(Screenshot grounding data)
++++++++

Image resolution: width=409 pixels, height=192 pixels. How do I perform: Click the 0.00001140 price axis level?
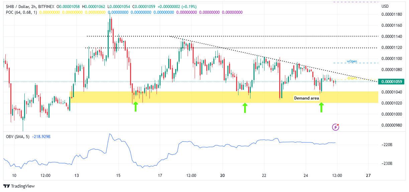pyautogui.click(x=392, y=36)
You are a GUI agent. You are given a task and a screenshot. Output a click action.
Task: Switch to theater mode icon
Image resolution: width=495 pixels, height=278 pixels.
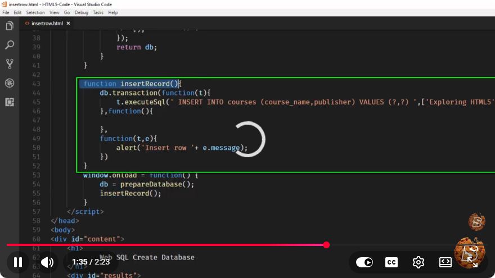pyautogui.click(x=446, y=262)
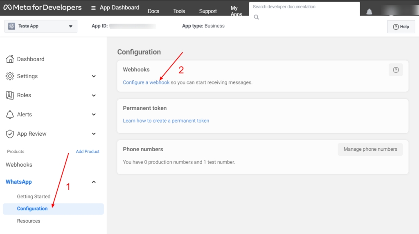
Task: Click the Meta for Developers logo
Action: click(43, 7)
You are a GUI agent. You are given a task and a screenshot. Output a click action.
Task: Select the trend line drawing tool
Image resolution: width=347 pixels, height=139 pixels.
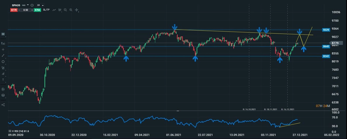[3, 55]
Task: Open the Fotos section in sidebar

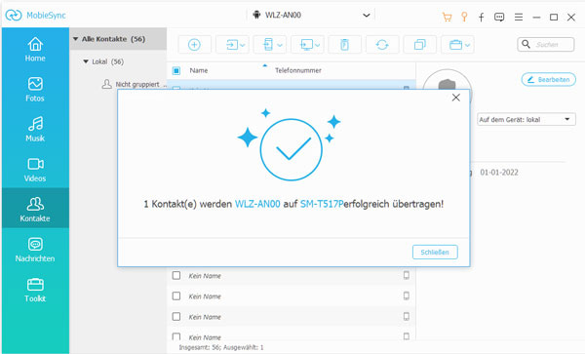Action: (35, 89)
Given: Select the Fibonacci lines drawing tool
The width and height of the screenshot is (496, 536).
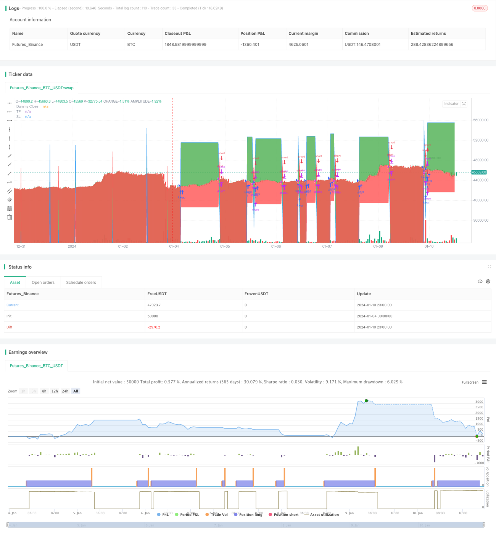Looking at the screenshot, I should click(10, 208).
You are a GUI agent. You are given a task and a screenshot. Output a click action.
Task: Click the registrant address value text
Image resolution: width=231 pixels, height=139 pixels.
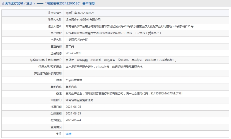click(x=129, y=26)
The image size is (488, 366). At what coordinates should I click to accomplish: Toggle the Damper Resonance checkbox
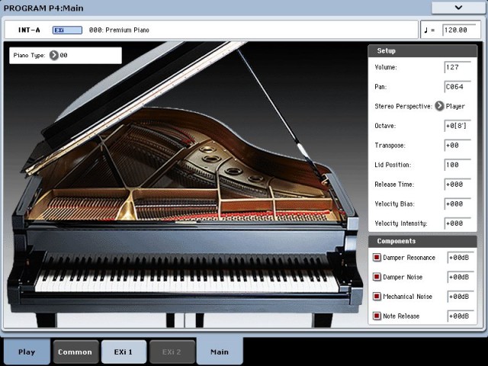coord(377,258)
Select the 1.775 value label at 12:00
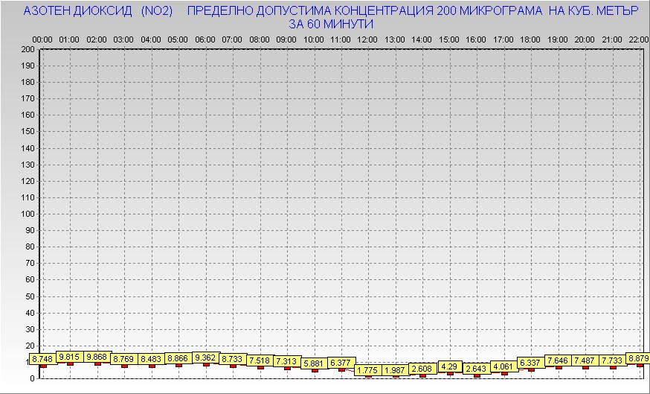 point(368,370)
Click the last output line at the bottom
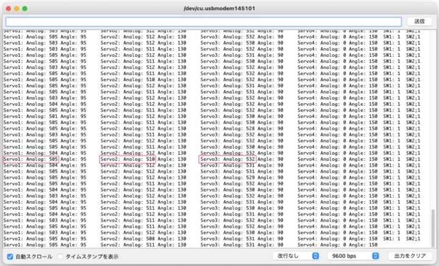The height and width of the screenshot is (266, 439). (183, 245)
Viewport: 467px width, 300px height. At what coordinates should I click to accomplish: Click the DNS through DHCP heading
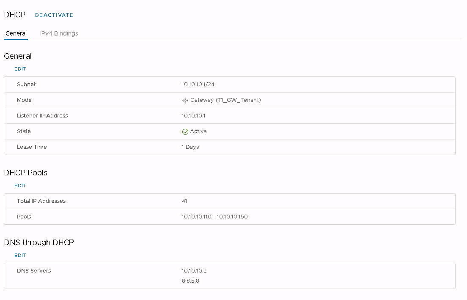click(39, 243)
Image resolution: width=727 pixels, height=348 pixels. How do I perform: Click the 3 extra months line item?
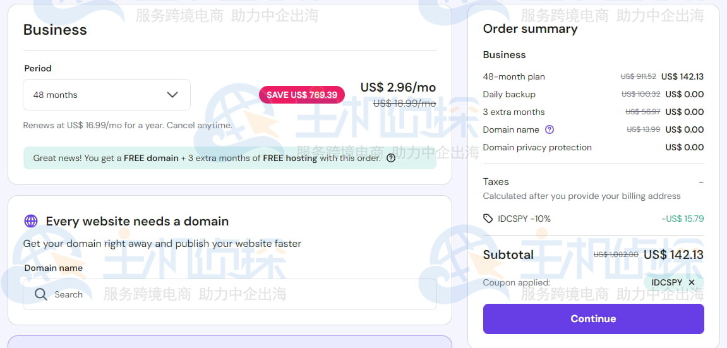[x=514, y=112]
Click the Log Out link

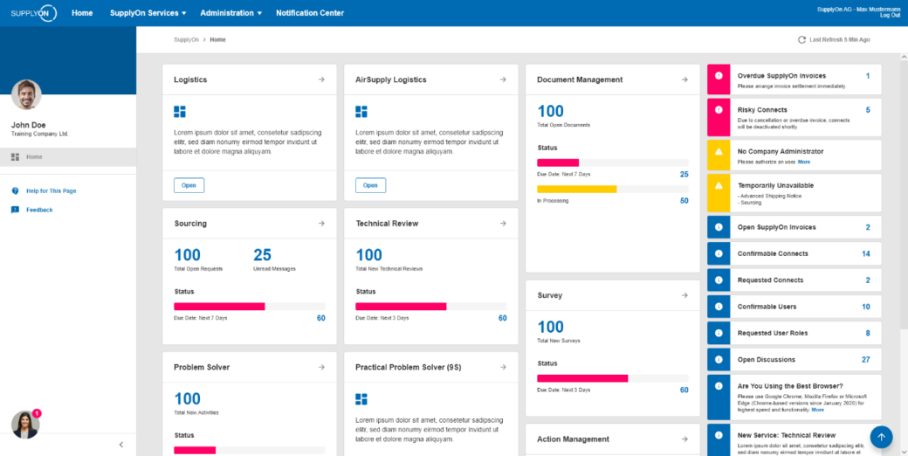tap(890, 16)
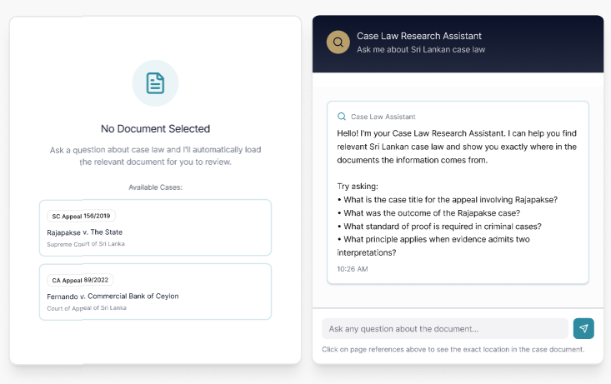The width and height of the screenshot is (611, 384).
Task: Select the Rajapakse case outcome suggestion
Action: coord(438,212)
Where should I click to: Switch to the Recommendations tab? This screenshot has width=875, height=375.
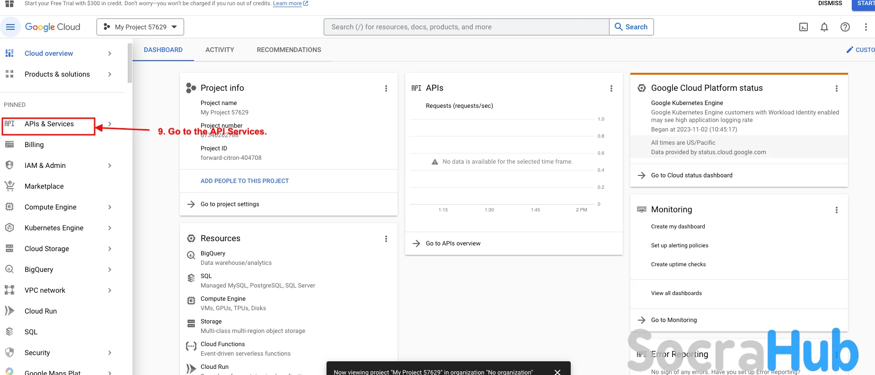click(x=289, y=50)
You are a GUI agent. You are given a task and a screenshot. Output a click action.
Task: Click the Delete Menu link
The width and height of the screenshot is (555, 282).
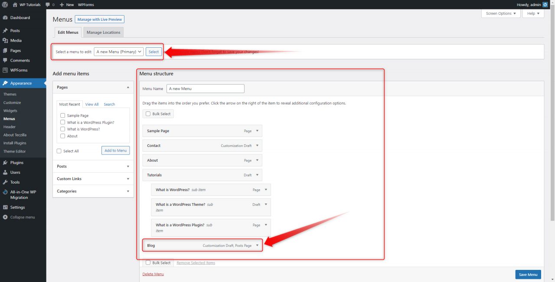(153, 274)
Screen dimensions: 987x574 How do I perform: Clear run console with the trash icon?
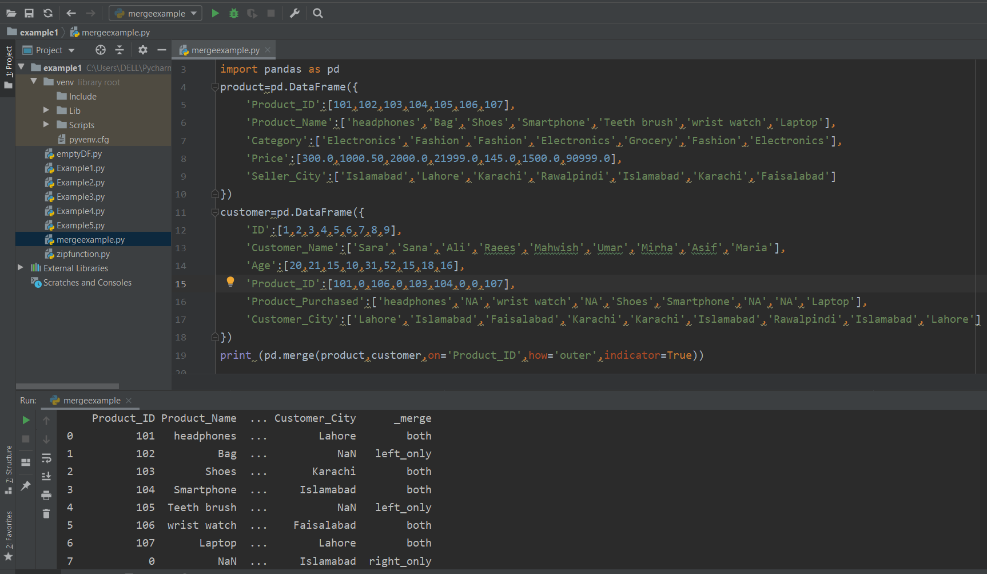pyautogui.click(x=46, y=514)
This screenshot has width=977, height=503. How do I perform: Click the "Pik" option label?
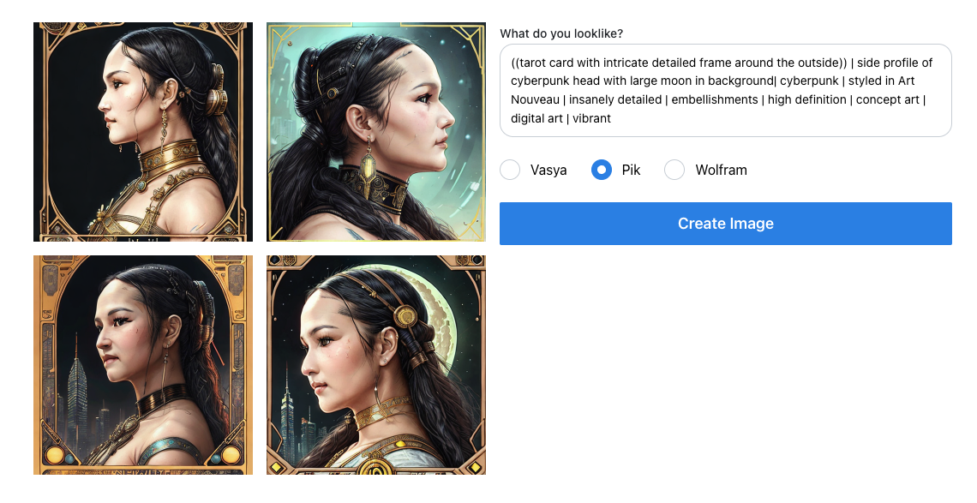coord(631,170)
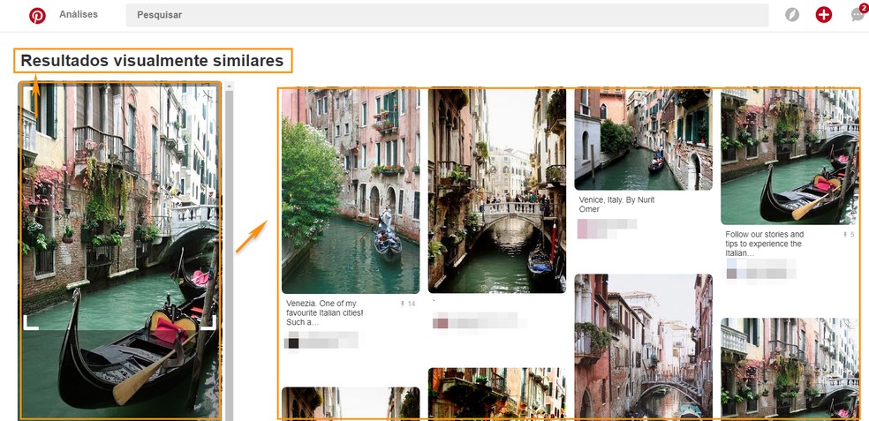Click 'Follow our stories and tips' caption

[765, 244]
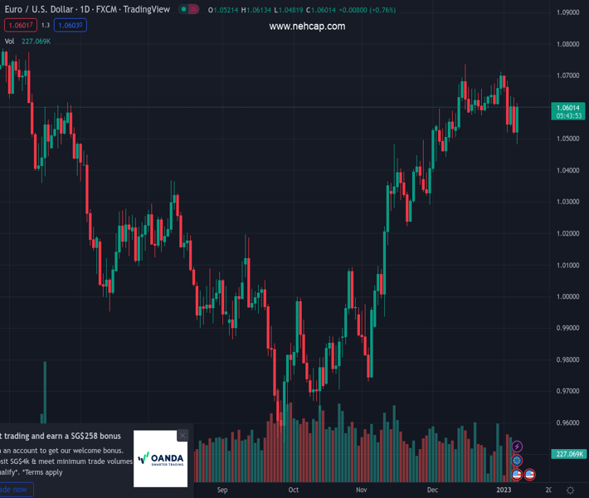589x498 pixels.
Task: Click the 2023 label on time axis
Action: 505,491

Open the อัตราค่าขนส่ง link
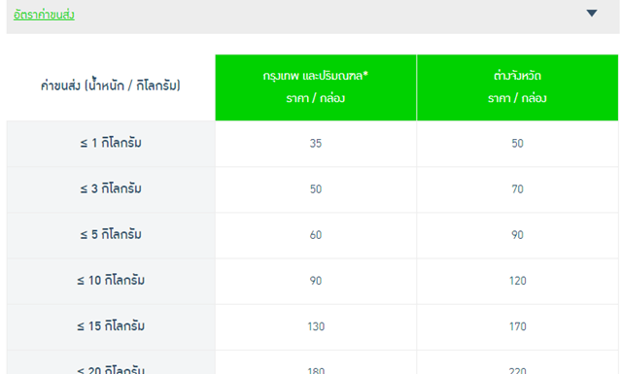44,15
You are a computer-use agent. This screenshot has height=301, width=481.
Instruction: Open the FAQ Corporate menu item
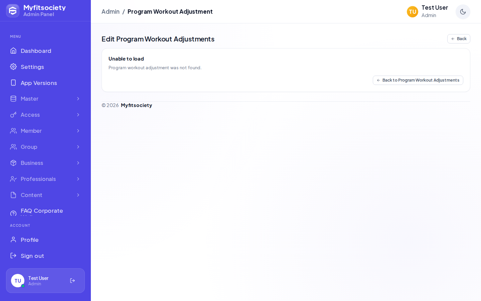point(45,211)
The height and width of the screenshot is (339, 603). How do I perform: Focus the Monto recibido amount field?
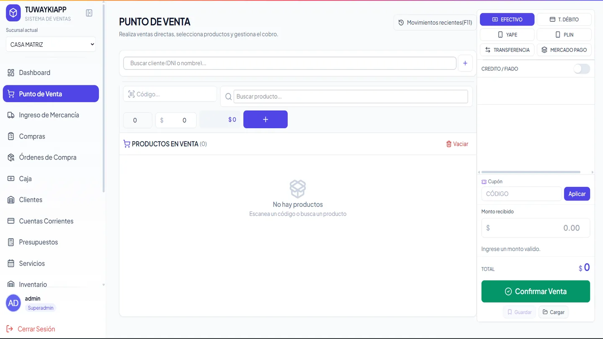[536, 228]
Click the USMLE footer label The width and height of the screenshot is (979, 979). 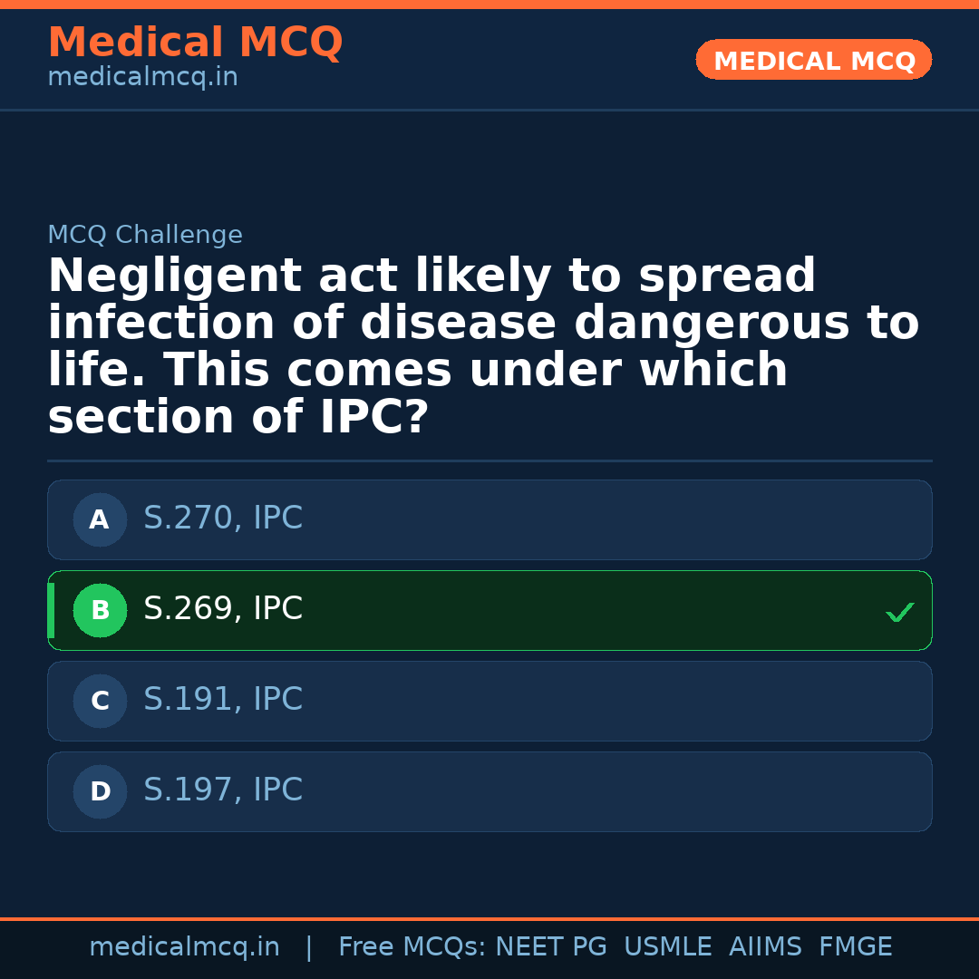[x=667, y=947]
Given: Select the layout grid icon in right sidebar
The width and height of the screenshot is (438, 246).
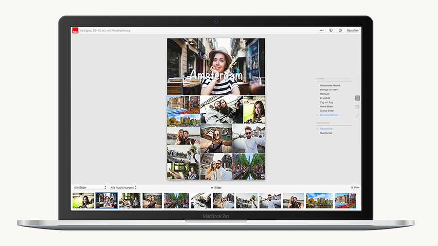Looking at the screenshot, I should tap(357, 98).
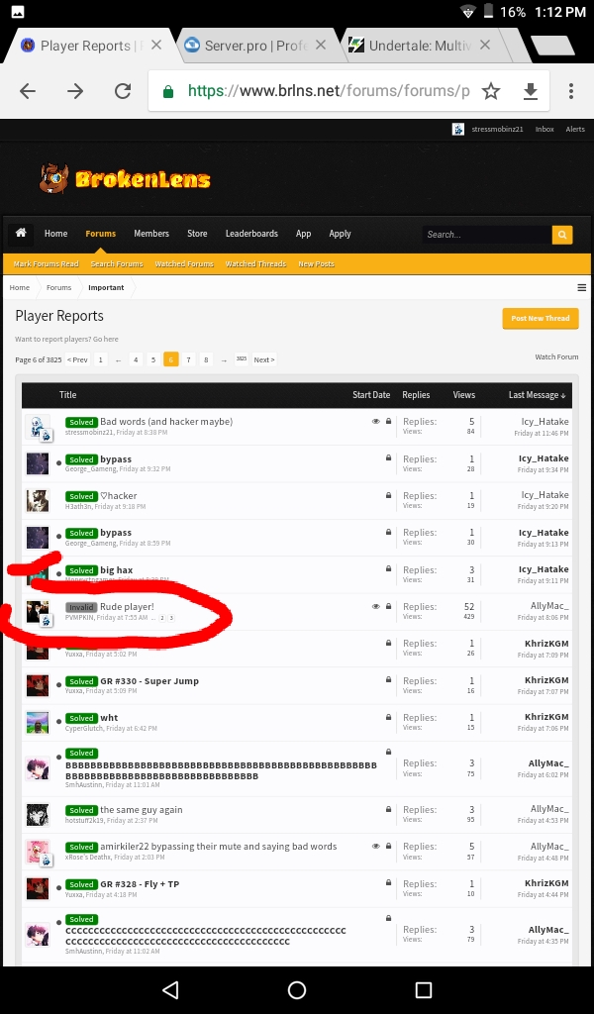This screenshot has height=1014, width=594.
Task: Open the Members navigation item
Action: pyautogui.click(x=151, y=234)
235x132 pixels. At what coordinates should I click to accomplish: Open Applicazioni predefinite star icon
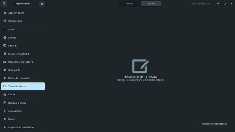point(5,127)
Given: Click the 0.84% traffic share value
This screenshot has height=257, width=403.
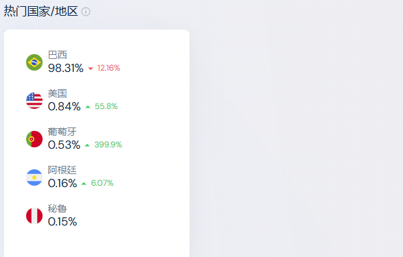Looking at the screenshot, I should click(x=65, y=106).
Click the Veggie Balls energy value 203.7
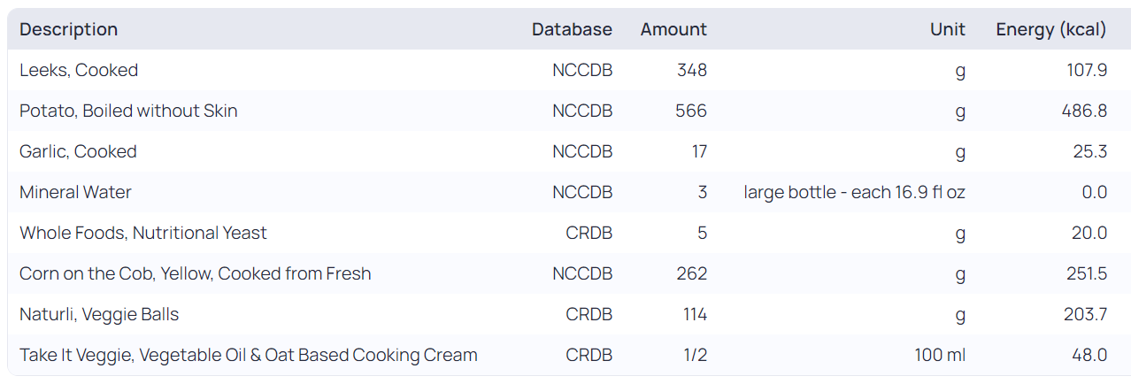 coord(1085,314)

++++++++

WHAT IS BEING ASKED
Copy exactly, and copy nothing else: the lines from the one containing "Given: Click the 0.84% traffic share value" through the end of the data, both ends included, with pictures left out.

THE COMPLETED TASK
Given: Click the 0.84% traffic share value
This screenshot has height=257, width=403.
Looking at the screenshot, I should click(x=65, y=106).
Click the Veggie Balls energy value 203.7
 coord(1085,314)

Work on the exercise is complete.